Oscar-winning doc focuses on what it takes to compete when you can’t

Photo: , License: N/A

Coach Bill Courtney (center) and lineman O.C. Brown root for a team with plenty of heart but little chance of winning.


Undefeated

Directed by Daniel Lindsay and T.J. Martin

Opens March 16 at the Charles Theatre

This is a documentary about the head coach and some of the players of the 2009 Manassas Tigers high school football team in North Memphis, Tenn., an area shown to us early on in the film as one of crushing poverty, even by Baltimore standards. Bill Courtney, the coach of the team, is a Type-A Heart-Attack man with a wife and kids and a moderately successful lumber business, and he lives in a nice suburban-looking house, and he finds the time to volunteer as the coach of the Tigers, a team so dismal they are paid money by other high schools to play games where they basically serve as practice dummies, but since there is only marginal funding for sports programs at the school, they take the games. One of many small victories for Coach Courtney in this film is successful fundraising for the team so they can avoid playing schools with programs that outclass the Tigers.

A visiting former professional player visits the team to speak, and we learn through a show of hands that most of the players have a family member who has been through the criminal justice system, that most of the players do not have both—if any—parents at home, that most of the players do not have a parent who has been to college. We learn Coach Courtney did not have a father who went to his football games when he was in school. You don’t need a diagram to see Coach Courtney’s motivation, but you will find yourself marveling at how Coach Courtney finds the strength to continue to care about the team with the variety of obstacles thrown in the way of his players as they struggle to show up for practice on a team never known as a winner.

There are several team members the film follows, a mini-spectrum of the challenges a kid in school sports faces: keeping up the grades, the specter of a career-ending injury, and emotional difficulties affecting the will to play. You might stress the fuck out just watching this film and the raw deal some of these kids have, and how this one thing they are part of becomes a way to look through all the adversity they face.
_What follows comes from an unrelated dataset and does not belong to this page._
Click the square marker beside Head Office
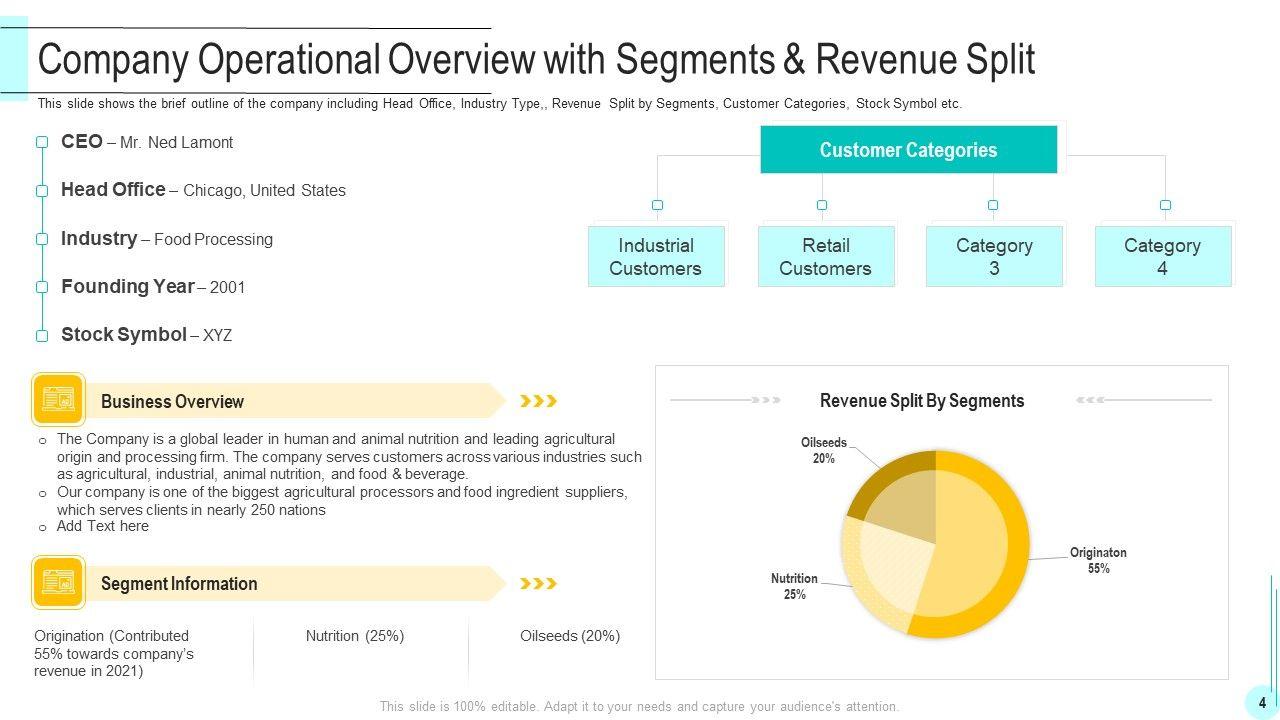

How corny is that, right?

The players Montrail “Money” Brown, O.C. Brown, and Chavis Daniels start out as just faces in the huddle, but by the end of the film you will know more than you would imagine about them, and they are equal to any characters you have enjoyed in made-up stories, and you will feel a sense of accomplishment and satisfaction just having viewed this film, seriously.
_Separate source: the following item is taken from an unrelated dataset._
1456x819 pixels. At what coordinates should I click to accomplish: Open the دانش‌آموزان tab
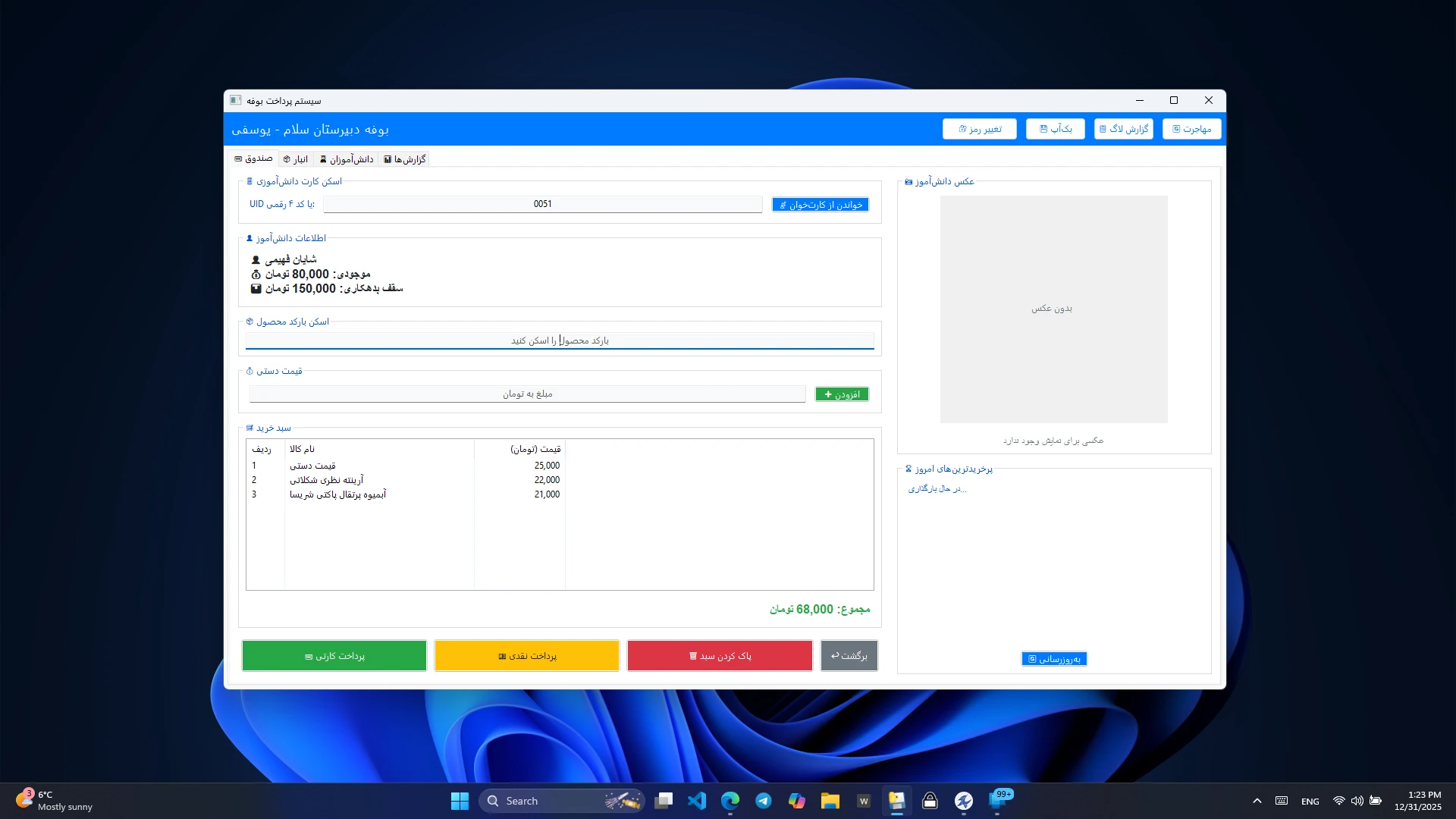pyautogui.click(x=347, y=159)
There are a few moments of stranger-than-Hollywood here, also, since Coach Courtney is white and the kids on the team are black, and while there’s still way too much Hate to continue to think We The People are Post-Racial as a Nation, some people in some parts of the country really do live in The Future, beyond race, and are demonstrably into encountering people as human beings on a case-by-case basis. Imagine that. You will see it in this film.

We have maybe become so used to outstanding, penetrating documentaries—like this one, but also other ones about all sorts of things—that it’s also possible to, as you sit in the theater, begin to project your movie-jaded thoughts to life beyond the movie and wonder about how everyone in this film will fare, and if you let your mind take you there—imagine for a second, having to worry about all those kids: Will they make it to college? Will they get good jobs? Will they make it out of Memphis if that’s what they want?—that’s a small taste of what Coach Courtney did for years, and he does not have any quit in him, and he put something in the heads of his team, and in us as we watch, to show how important it is to serve something outside of yourself, and how it can make you better, and how you can become a force to perpetuate that idea. There’s pathos in this film, and if you have a heart it will break it a little, but in this movie, the good guys win. Plus, this film won the Academy Award for Best Documentary.